Restart and try /remindme when:30s text:"say hi".

How it works

  • One table. Each reminder is a row: who set it, which channel to post in, the text, and remind_at (a Unix timestamp in milliseconds). AUTOINCREMENT gives each one an id; addReminder.run(...).lastInsertRowid hands that ID straight to the timer.
  • Fire, then delete. When the timer runs out, fire reads the row, deletes it (so it never fires twice), and posts the ping in the original channel.
  • Restarts are survivable. On ClientReady, the bot reads every row and re-schedules it. A reminder whose time already passed while the bot was down fires immediately, because the timer delay clamps to 0.

💡 Tip: Want the reminder in the user's DMs instead of the channel? Replace the channel fetch with client.users.fetch(row.user_id) and send there — wrap it in a catch, since users can block DMs from server bots.

⚠️ Heads up: setTimeout maxes out at about 24.8 days, so scheduling remindme 60d in one shot won't fire. For far-future reminders, run a periodic sweep that fires anything past due instead — a scheduled task every minute does it.

Where the data lives

reminders.db lives in /home/container. It survives restarts, which is the point — but a reinstall or switching the application wipes it, like any server file. Keep it out of Git (add it to .gitignore). For data that must outlive a reinstall, use a managed database.

Verify it works

Set a 30-second reminder and wait for the ping.
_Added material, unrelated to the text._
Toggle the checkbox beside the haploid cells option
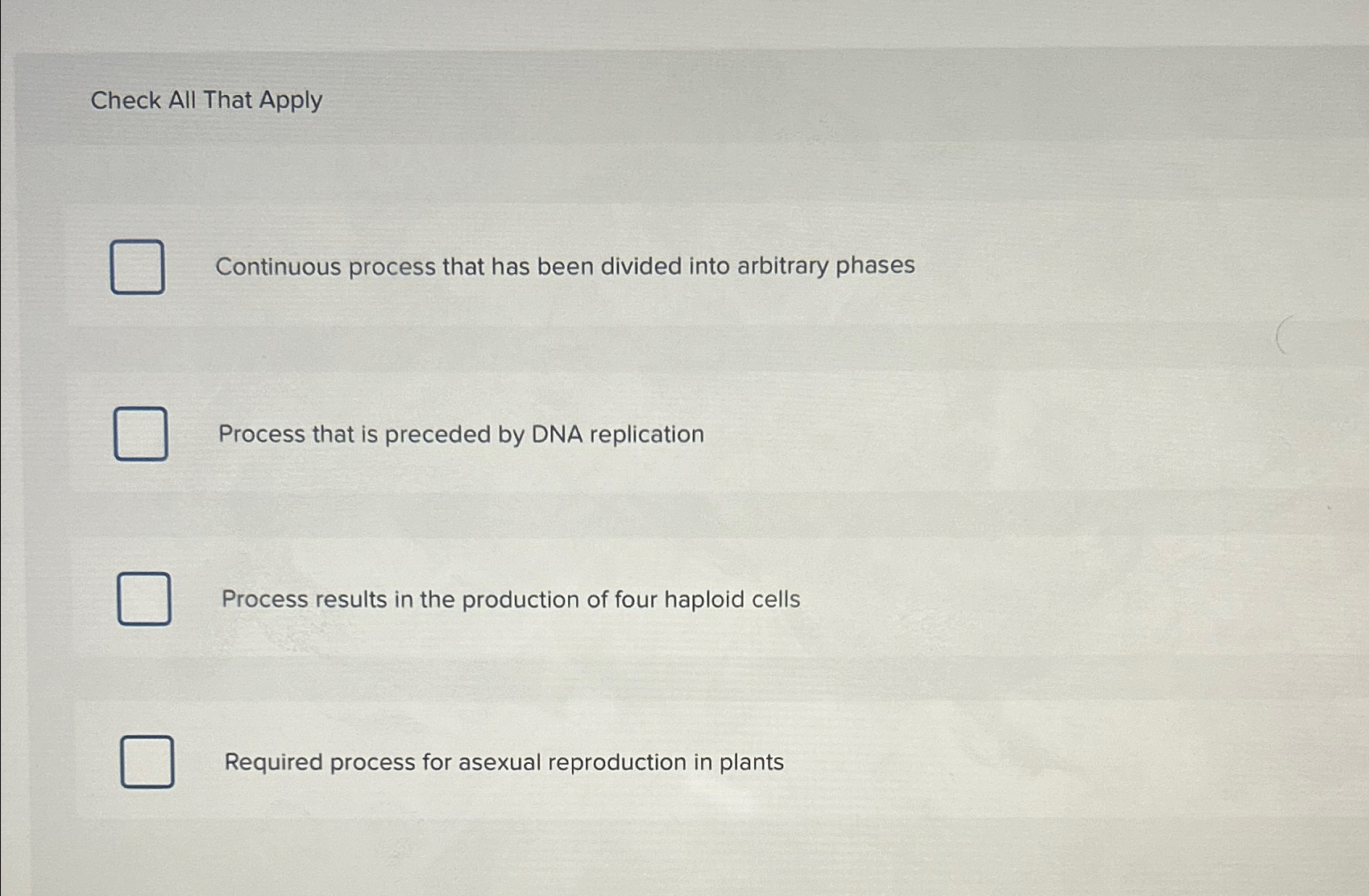 click(145, 599)
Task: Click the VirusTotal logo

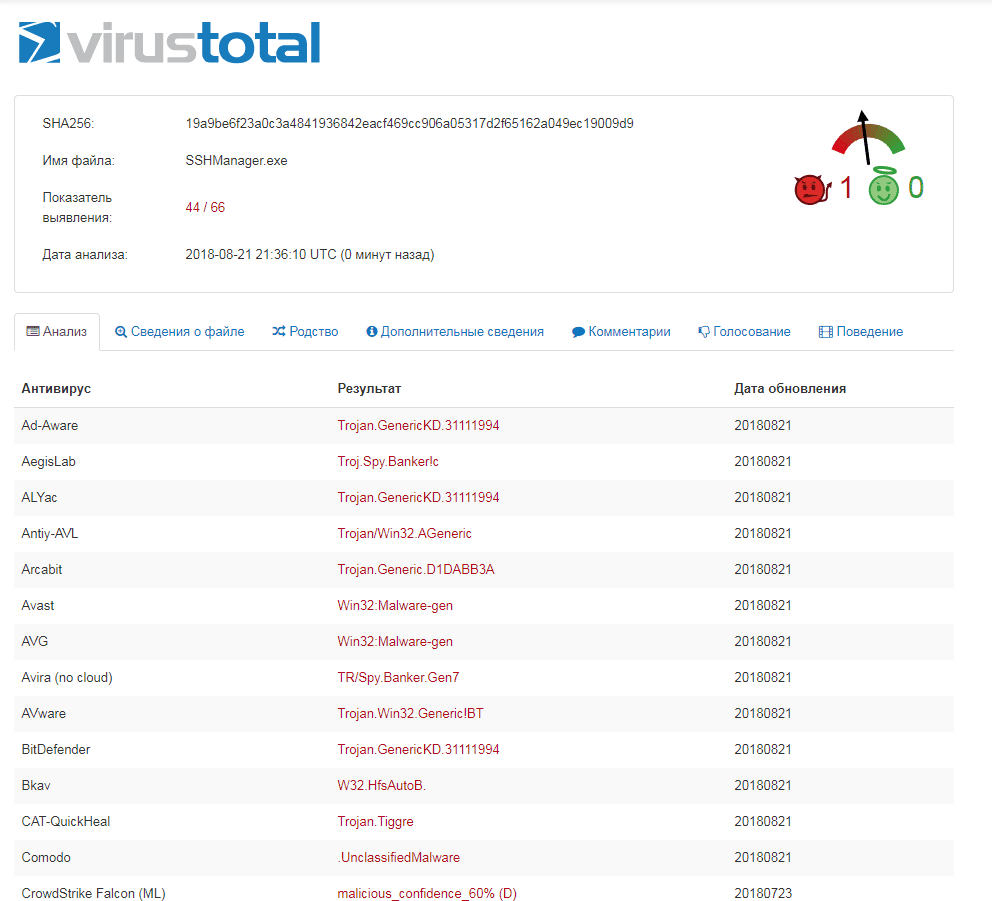Action: [170, 44]
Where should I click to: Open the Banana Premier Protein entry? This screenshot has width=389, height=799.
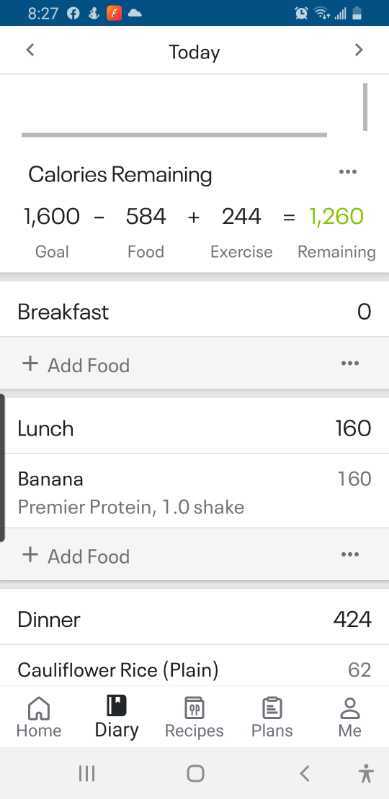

Then the real test: set a two-minute reminder, restart the server, and confirm it still fires. If it does, the SQLite persistence is working.

Troubleshooting

Symptom Fix
Cannot find module 'better-sqlite3' Install it from the Packages page and restart.
Reminders lost after a restart Confirm the restore loop runs on ClientReady, and that reminders.db still exists (a reinstall wipes it).
Bot doesn't ping in the channel It needs permission to send messages there. Reminders in a deleted channel are silently skipped.
"Time must look like…" Use a number plus s, m, h, or d — e.g. 10m, 2h, 1d.